#### [Record set]
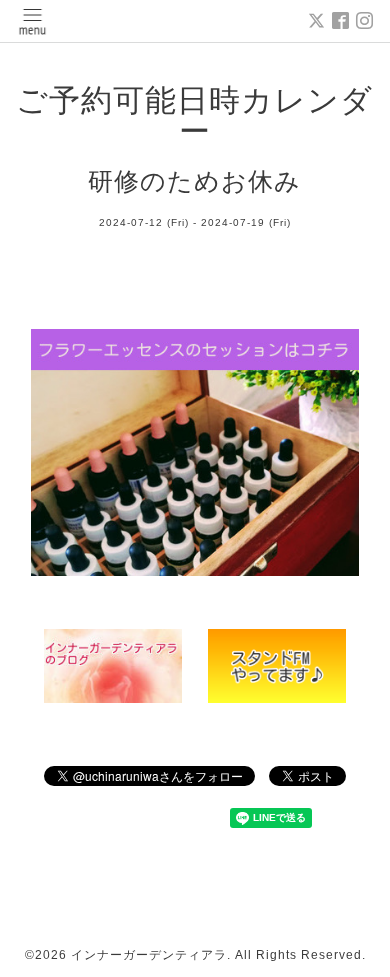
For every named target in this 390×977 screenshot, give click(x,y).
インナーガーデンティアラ (149, 955)
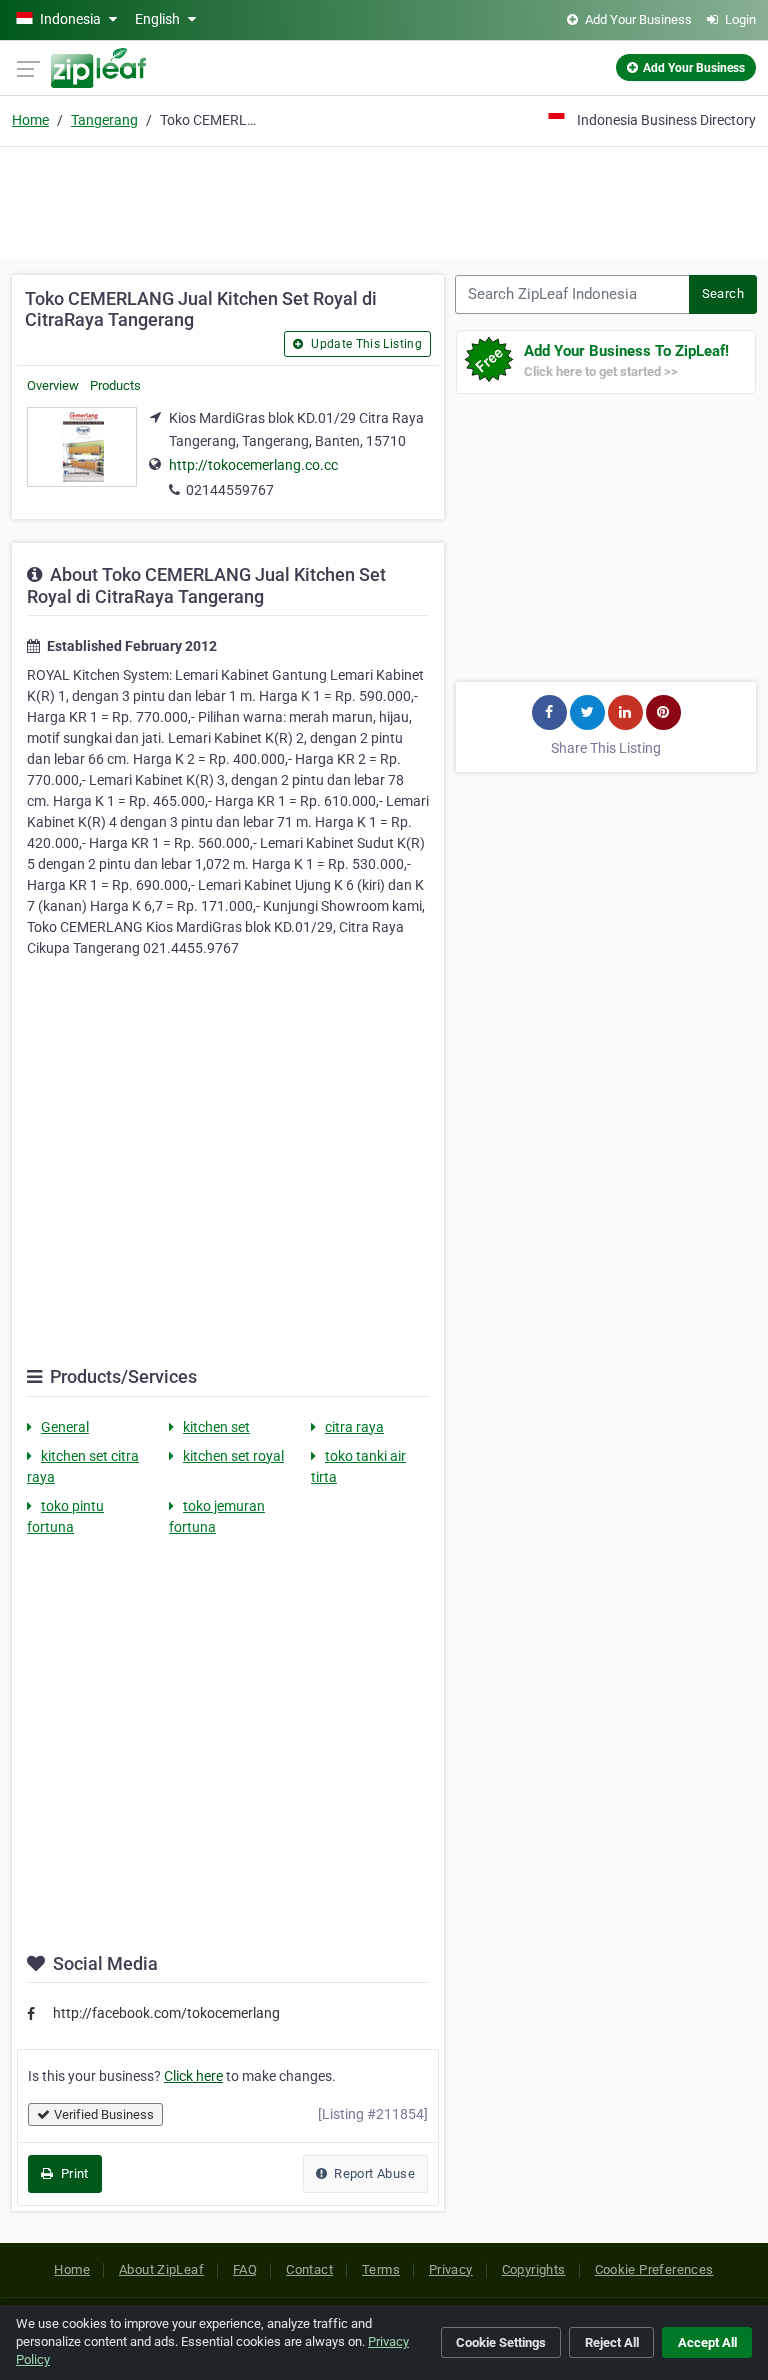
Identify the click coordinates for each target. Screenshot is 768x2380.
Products (115, 385)
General (65, 1427)
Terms (381, 2269)
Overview (53, 385)
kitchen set (216, 1427)
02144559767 (230, 490)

#### [Exercise]
Search the data for the word "target" and copy each line where it appears.

#### [Exercise answer]
For every named target in this 390×977 screenshot, give click(x,y).
Identify the click coordinates for each target. Screenshot is 768x2380.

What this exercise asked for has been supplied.